Task statement: Can you arrange every line of the data below as a Markdown table with the columns "Row" and "Line", skipping blank lines?

Data records:
======

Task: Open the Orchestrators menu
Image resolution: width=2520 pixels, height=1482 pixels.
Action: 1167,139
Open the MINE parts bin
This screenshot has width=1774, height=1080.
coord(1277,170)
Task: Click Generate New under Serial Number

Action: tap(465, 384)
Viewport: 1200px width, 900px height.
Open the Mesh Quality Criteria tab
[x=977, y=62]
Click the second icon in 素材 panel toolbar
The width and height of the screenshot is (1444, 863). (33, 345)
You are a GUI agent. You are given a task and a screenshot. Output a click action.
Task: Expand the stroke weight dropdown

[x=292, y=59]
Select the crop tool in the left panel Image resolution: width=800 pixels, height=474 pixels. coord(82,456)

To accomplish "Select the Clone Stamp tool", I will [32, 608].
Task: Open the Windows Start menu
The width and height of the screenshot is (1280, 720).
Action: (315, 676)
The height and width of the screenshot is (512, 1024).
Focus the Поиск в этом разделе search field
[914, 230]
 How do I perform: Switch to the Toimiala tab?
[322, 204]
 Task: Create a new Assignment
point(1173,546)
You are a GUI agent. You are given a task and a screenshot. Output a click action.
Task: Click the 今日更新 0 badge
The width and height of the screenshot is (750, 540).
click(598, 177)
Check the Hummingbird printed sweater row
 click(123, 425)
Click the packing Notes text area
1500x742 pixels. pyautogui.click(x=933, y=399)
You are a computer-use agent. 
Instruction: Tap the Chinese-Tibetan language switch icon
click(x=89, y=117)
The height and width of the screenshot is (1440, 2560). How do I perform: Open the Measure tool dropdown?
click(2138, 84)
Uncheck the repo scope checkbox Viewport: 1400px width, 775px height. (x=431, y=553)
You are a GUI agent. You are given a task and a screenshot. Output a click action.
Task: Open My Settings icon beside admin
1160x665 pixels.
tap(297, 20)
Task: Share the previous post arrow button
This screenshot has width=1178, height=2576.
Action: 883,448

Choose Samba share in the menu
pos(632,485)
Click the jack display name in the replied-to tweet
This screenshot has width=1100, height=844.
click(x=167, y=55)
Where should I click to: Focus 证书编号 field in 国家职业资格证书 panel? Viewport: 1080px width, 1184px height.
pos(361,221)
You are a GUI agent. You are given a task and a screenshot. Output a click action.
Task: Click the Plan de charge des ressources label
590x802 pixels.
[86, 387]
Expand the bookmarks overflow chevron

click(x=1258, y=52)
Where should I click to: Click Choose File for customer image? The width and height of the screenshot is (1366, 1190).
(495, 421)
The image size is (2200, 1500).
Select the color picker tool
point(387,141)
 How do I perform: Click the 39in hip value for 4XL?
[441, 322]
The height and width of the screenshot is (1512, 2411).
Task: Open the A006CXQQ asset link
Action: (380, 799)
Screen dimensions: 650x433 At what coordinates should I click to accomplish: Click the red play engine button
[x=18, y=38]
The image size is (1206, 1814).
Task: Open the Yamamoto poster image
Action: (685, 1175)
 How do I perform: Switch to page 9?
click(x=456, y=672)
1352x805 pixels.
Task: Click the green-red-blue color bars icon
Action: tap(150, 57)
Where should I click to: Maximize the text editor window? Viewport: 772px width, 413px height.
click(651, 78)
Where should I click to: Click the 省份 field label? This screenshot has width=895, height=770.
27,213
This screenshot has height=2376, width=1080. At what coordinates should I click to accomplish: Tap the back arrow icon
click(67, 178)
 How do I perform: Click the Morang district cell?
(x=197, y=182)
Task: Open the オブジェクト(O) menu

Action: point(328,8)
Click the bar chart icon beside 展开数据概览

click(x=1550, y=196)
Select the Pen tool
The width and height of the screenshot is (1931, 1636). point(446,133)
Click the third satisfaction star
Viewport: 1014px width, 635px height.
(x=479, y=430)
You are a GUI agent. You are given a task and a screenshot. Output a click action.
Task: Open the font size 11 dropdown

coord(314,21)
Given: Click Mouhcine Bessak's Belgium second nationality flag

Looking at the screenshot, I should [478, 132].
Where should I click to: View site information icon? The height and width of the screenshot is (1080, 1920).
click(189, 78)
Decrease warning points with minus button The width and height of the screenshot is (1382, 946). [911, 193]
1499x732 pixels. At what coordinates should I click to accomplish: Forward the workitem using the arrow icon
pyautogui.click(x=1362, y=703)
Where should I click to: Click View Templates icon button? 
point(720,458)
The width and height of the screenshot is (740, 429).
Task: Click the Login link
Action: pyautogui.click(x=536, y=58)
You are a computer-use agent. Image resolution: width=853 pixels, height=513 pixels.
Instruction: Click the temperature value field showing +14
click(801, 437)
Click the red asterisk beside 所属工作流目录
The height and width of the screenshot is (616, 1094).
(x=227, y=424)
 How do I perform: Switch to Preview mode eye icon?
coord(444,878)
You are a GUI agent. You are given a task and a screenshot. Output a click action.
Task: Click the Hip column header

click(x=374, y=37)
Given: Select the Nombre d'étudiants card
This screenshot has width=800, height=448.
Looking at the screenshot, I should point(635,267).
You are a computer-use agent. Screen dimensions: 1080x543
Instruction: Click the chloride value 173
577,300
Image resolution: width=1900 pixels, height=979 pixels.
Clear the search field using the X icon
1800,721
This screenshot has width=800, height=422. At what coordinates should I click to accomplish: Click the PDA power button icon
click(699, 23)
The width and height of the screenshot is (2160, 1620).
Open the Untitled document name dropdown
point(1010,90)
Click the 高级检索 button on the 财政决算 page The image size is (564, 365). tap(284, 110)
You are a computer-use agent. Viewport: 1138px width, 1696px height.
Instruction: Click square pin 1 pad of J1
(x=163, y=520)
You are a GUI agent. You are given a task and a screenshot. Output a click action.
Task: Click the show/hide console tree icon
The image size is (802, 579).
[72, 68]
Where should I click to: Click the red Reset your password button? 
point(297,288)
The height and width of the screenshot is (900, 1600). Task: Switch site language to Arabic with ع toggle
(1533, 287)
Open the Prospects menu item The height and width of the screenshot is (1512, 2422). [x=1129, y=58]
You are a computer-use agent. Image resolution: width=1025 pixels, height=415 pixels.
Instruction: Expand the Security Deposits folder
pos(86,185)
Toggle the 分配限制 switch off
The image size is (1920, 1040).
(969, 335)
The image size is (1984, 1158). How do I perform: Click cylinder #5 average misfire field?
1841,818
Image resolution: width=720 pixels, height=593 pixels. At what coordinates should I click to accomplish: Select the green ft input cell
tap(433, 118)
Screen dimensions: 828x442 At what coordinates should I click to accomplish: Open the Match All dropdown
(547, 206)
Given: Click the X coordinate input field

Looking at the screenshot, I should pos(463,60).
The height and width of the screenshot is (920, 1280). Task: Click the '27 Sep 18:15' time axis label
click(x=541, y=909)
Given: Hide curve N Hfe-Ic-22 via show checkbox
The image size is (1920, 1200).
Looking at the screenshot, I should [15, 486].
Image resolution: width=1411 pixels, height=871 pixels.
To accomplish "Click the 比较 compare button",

======

Solution:
| Row | Line |
|---|---|
| 1 | Task: Open the Orchestrators menu |
| 2 | Image resolution: width=2520 pixels, height=1482 pixels. |
| 3 | Action: 1167,139 |
| 4 | Open the MINE parts bin |
| 5 | This screenshot has width=1774, height=1080. |
| 6 | coord(1277,170) |
| 7 | Task: Click Generate New under Serial Number |
| 8 | Action: tap(465, 384) |
| 9 | Viewport: 1200px width, 900px height. |
| 10 | Open the Mesh Quality Criteria tab |
| 11 | [x=977, y=62] |
| 12 | Click the second icon in 素材 panel toolbar |
| 13 | The width and height of the screenshot is (1444, 863). (33, 345) |
| 14 | You are a GUI agent. You are given a task and a screenshot. Output a click action. |
| 15 | Task: Expand the stroke weight dropdown |
| 16 | [x=292, y=59] |
| 17 | Select the crop tool in the left panel Image resolution: width=800 pixels, height=474 pixels. coord(82,456) |
| 18 | To accomplish "Select the Clone Stamp tool", I will [32, 608]. |
| 19 | Task: Open the Windows Start menu |
| 20 | The width and height of the screenshot is (1280, 720). |
| 21 | Action: (315, 676) |
| 22 | The height and width of the screenshot is (512, 1024). |
| 23 | Focus the Поиск в этом разделе search field |
| 24 | [914, 230] |
| 25 |  How do I perform: Switch to the Toimiala tab? |
| 26 | [322, 204] |
| 27 |  Task: Create a new Assignment |
| 28 | point(1173,546) |
| 29 | You are a GUI agent. You are given a task and a screenshot. Output a click action. |
| 30 | Task: Click the 今日更新 0 badge |
| 31 | The width and height of the screenshot is (750, 540). |
| 32 | click(598, 177) |
| 33 | Check the Hummingbird printed sweater row |
| 34 |  click(123, 425) |
| 35 | Click the packing Notes text area |
| 36 | 1500x742 pixels. pyautogui.click(x=933, y=399) |
| 37 | You are a computer-use agent.  |
| 38 | Instruction: Tap the Chinese-Tibetan language switch icon |
| 39 | click(x=89, y=117) |
| 40 | The height and width of the screenshot is (1440, 2560). How do I perform: Open the Measure tool dropdown? |
| 41 | click(2138, 84) |
| 42 | Uncheck the repo scope checkbox Viewport: 1400px width, 775px height. (x=431, y=553) |
| 43 | You are a GUI agent. You are given a task and a screenshot. Output a click action. |
| 44 | Task: Open My Settings icon beside admin |
| 45 | 1160x665 pixels. |
| 46 | tap(297, 20) |
| 47 | Task: Share the previous post arrow button |
| 48 | This screenshot has width=1178, height=2576. |
| 49 | Action: 883,448 |
| 50 | Choose Samba share in the menu |
| 51 | pos(632,485) |
| 52 | Click the jack display name in the replied-to tweet |
| 53 | This screenshot has width=1100, height=844. |
| 54 | click(x=167, y=55) |
| 55 | Where should I click to: Focus 证书编号 field in 国家职业资格证书 panel? Viewport: 1080px width, 1184px height. |
| 56 | pos(361,221) |
| 57 | You are a GUI agent. You are given a task and a screenshot. Output a click action. |
| 58 | Task: Click the Plan de charge des ressources label |
| 59 | 590x802 pixels. |
| 60 | [86, 387] |
| 61 | Expand the bookmarks overflow chevron |
| 62 | click(x=1258, y=52) |
| 63 | Where should I click to: Click Choose File for customer image? The width and height of the screenshot is (1366, 1190). |
| 64 | (495, 421) |
| 65 | The image size is (2200, 1500). |
| 66 | Select the color picker tool |
| 67 | point(387,141) |
| 68 |  How do I perform: Click the 39in hip value for 4XL? |
| 69 | [441, 322] |
| 70 | The height and width of the screenshot is (1512, 2411). |
| 71 | Task: Open the A006CXQQ asset link |
| 72 | Action: (380, 799) |
| 73 | Screen dimensions: 650x433 At what coordinates should I click to accomplish: Click the red play engine button |
| 74 | [x=18, y=38] |
| 75 | The image size is (1206, 1814). |
| 76 | Task: Open the Yamamoto poster image |
| 77 | Action: (685, 1175) |
| 78 |  How do I perform: Switch to page 9? |
| 79 | click(x=456, y=672) |
| 80 | 1352x805 pixels. |
| 81 | Task: Click the green-red-blue color bars icon |
| 82 | Action: tap(150, 57) |
| 83 | Where should I click to: Maximize the text editor window? Viewport: 772px width, 413px height. |
| 84 | click(651, 78) |
| 85 | Where should I click to: Click the 省份 field label? This screenshot has width=895, height=770. |
| 86 | 27,213 |
| 87 | This screenshot has height=2376, width=1080. At what coordinates should I click to accomplish: Tap the back arrow icon |
| 88 | click(67, 178) |
| 89 |  How do I perform: Click the Morang district cell? |
| 90 | (x=197, y=182) |
| 91 | Task: Open the オブジェクト(O) menu |
| 92 | Action: point(328,8) |
| 93 | Click the bar chart icon beside 展开数据概览 |
| 94 | click(x=1550, y=196) |
| 95 | Select the Pen tool |
| 96 | The width and height of the screenshot is (1931, 1636). point(446,133) |
| 97 | Click the third satisfaction star |
| 98 | Viewport: 1014px width, 635px height. |
| 99 | (x=479, y=430) |
| 100 | You are a GUI agent. You are given a task and a screenshot. Output a click action. |
| 101 | Task: Open the font size 11 dropdown |
| 102 | coord(314,21) |
| 103 | Given: Click Mouhcine Bessak's Belgium second nationality flag |
| 104 | Looking at the screenshot, I should [478, 132]. |
| 105 | Where should I click to: View site information icon? The height and width of the screenshot is (1080, 1920). |
| 106 | click(189, 78) |
| 107 | Decrease warning points with minus button The width and height of the screenshot is (1382, 946). [911, 193] |
| 108 | 1499x732 pixels. At what coordinates should I click to accomplish: Forward the workitem using the arrow icon |
| 109 | pyautogui.click(x=1362, y=703) |
| 110 | Where should I click to: Click View Templates icon button?  |
| 111 | point(720,458) |
| 112 | The width and height of the screenshot is (740, 429). |
| 113 | Task: Click the Login link |
| 114 | Action: pyautogui.click(x=536, y=58) |
| 115 | You are a computer-use agent. Image resolution: width=853 pixels, height=513 pixels. |
| 116 | Instruction: Click the temperature value field showing +14 |
| 117 | click(801, 437) |
| 118 | Click the red asterisk beside 所属工作流目录 |
| 119 | The height and width of the screenshot is (616, 1094). |
| 120 | (x=227, y=424) |
| 121 |  How do I perform: Switch to Preview mode eye icon? |
| 122 | coord(444,878) |
| 123 | You are a GUI agent. You are given a task and a screenshot. Output a click action. |
| 124 | Task: Click the Hip column header |
| 125 | click(x=374, y=37) |
| 126 | Given: Select the Nombre d'étudiants card |
| 127 | This screenshot has width=800, height=448. |
| 128 | Looking at the screenshot, I should point(635,267). |
| 129 | You are a computer-use agent. Screen dimensions: 1080x543 |
| 130 | Instruction: Click the chloride value 173 |
| 131 | 577,300 |
| 132 | Image resolution: width=1900 pixels, height=979 pixels. |
| 133 | Clear the search field using the X icon |
| 134 | 1800,721 |
| 135 | This screenshot has width=800, height=422. At what coordinates should I click to accomplish: Click the PDA power button icon |
| 136 | click(699, 23) |
| 137 | The width and height of the screenshot is (2160, 1620). |
| 138 | Open the Untitled document name dropdown |
| 139 | point(1010,90) |
| 140 | Click the 高级检索 button on the 财政决算 page The image size is (564, 365). tap(284, 110) |
| 141 | You are a computer-use agent. Viewport: 1138px width, 1696px height. |
| 142 | Instruction: Click square pin 1 pad of J1 |
| 143 | (x=163, y=520) |
| 144 | You are a GUI agent. You are given a task and a screenshot. Output a click action. |
| 145 | Task: Click the show/hide console tree icon |
| 146 | The image size is (802, 579). |
| 147 | [72, 68] |
| 148 | Where should I click to: Click the red Reset your password button?  |
| 149 | point(297,288) |
| 150 | The height and width of the screenshot is (900, 1600). Task: Switch site language to Arabic with ع toggle |
| 151 | (1533, 287) |
| 152 | Open the Prospects menu item The height and width of the screenshot is (1512, 2422). [x=1129, y=58] |
| 153 | You are a computer-use agent. Image resolution: width=1025 pixels, height=415 pixels. |
| 154 | Instruction: Expand the Security Deposits folder |
| 155 | pos(86,185) |
| 156 | Toggle the 分配限制 switch off |
| 157 | The image size is (1920, 1040). |
| 158 | (969, 335) |
| 159 | The image size is (1984, 1158). How do I perform: Click cylinder #5 average misfire field? |
| 160 | 1841,818 |
| 161 | Image resolution: width=720 pixels, height=593 pixels. At what coordinates should I click to accomplish: Select the green ft input cell |
| 162 | tap(433, 118) |
| 163 | Screen dimensions: 828x442 At what coordinates should I click to accomplish: Open the Match All dropdown |
| 164 | (547, 206) |
| 165 | Given: Click the X coordinate input field |
| 166 | Looking at the screenshot, I should pos(463,60). |
| 167 | The height and width of the screenshot is (920, 1280). Task: Click the '27 Sep 18:15' time axis label |
| 168 | click(x=541, y=909) |
| 169 | Given: Hide curve N Hfe-Ic-22 via show checkbox |
| 170 | The image size is (1920, 1200). |
| 171 | Looking at the screenshot, I should [15, 486]. |
| 172 | Image resolution: width=1411 pixels, height=871 pixels. |
| 173 | To accomplish "Click the 比较 compare button", |